The city offered Fallsway a 75-percent, 10-year real and personal-property tax abatement in 1995.

But because of business reasons, the company held off on the project until 1998 under the assumption that the city had finalized the tax break, according to Vindicator files.

Fallsway questioned city officials in 1999 about not receiving a tax break. The city couldn’t offer the tax abatement under state law because Fallsway — which sells and services work trucks, cranes, wreckers and forklifts — already had built its facility, according to the newspaper’s files.

The city offered a different deal: tax-increment financing; a tax break equal to the value of the abatement that would grant a 75-percent, 15-year tax break.

But that proposal hit a roadblock because a tax break of 15 years needs approval from the city’s board of education.

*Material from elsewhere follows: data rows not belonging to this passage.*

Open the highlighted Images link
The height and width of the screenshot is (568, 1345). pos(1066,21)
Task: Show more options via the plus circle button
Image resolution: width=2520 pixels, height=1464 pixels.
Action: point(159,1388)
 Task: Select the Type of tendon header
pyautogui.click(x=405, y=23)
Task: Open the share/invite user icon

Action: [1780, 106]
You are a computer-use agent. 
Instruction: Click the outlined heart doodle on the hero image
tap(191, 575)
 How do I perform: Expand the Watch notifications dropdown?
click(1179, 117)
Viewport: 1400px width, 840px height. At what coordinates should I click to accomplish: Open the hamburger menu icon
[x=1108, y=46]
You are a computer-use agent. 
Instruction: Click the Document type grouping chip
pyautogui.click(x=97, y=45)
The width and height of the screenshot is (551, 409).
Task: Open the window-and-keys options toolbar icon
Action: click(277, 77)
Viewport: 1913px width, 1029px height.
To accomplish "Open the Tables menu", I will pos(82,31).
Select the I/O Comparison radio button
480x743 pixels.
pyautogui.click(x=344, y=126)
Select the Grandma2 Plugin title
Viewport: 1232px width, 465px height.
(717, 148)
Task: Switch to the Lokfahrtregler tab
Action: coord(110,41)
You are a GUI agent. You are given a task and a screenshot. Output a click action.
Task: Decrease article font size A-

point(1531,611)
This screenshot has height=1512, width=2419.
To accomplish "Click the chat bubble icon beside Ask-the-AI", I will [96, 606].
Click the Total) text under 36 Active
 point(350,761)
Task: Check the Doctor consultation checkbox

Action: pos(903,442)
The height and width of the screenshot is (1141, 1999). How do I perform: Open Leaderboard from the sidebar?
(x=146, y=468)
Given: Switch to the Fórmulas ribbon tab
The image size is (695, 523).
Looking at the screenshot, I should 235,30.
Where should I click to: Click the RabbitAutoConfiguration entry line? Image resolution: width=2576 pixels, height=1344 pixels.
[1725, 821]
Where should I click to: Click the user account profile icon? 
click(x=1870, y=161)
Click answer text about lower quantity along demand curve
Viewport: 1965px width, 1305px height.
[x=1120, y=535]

The board objected, and the state tax commissioner ruled in favor of the school system in 2003.

Councilwoman Carol Rimedio-Righetti, D-4th, whose ward includes Fallsway, recently persuaded the school board to agree to the tax deal for the company.

Council will vote Monday to start the 15-year tax break this year.

Fallsway would save about $8,000 annually in taxes, said city Finance Director David Bozanich.

Fallsway officials referred comment Friday to Greg Fairhurst, the company’s president. Fairhurst couldn’t be reached to comment by The Vindicator.

Also Monday, council’s public utilities committee will meet to discuss a proposed capital-improvement project at Meander Water, the former Mahoning Valley Sanitary District, which Youngstown co-owns with Niles. The district provides water from Meander Reservoir for about 250,000 residents in Mahoning and Trumbull counties.

The committee also will review the results of a study conducted on improvement work needed by the city’s wastewater system, Bozanich said.

The study calls for an increase in wastewater fees to pay for improvement projects, he said.

The details of the study also will be released Monday.